_Work task_:
Please give back, exactly as written, the lines from the line with "236x95 pixels. Task: Click" to the line with "Task: Launch Word from the pinned apps" in the listing below, leaving out all pictures.
Records supplied START
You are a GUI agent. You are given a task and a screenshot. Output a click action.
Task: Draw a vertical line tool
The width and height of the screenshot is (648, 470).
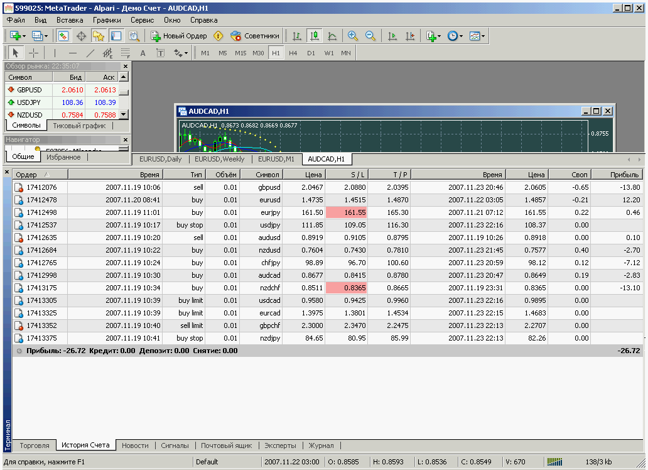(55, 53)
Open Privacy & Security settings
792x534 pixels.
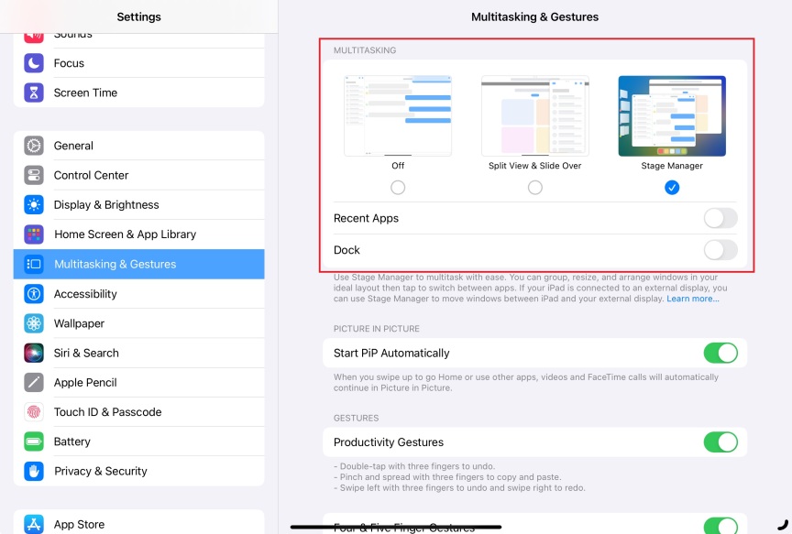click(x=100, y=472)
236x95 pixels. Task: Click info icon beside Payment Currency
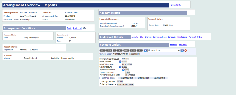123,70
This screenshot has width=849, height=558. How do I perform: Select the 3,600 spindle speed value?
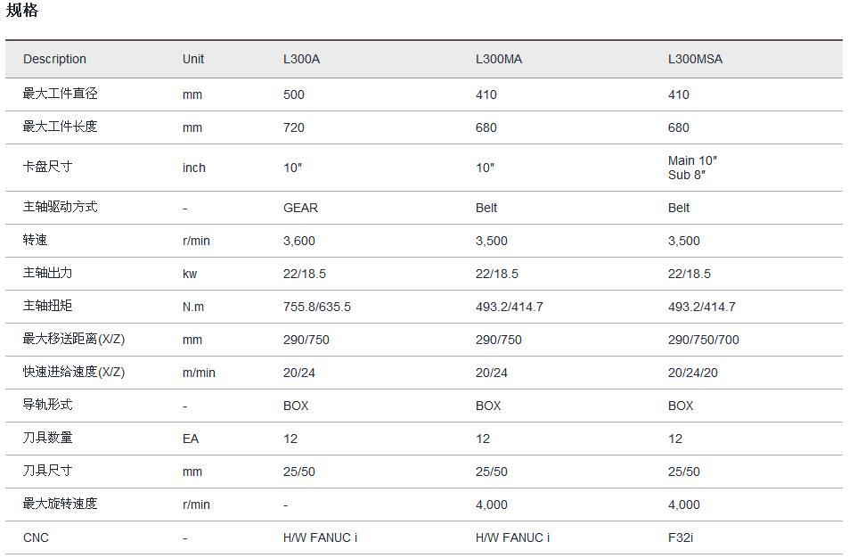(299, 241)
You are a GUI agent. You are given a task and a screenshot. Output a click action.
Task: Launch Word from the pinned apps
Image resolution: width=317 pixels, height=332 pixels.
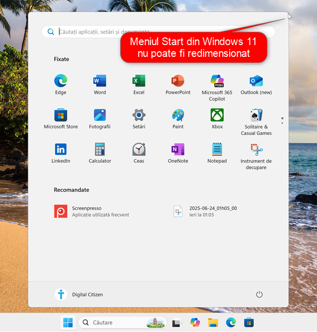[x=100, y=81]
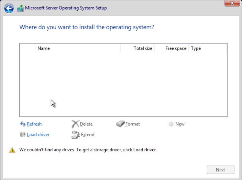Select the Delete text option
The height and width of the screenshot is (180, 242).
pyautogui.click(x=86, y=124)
Records supplied END
Records supplied START
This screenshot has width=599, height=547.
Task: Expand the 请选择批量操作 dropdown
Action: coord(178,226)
Records supplied END
_Expected answer_:
236x95 pixels. Task: Click info icon beside Payment Currency
123,70
This screenshot has width=849, height=558. How do I perform: Select the 3,600 spindle speed value?
(299, 241)
You are a GUI agent. You are given a task and a screenshot. Output a click action.
Task: Launch Word from the pinned apps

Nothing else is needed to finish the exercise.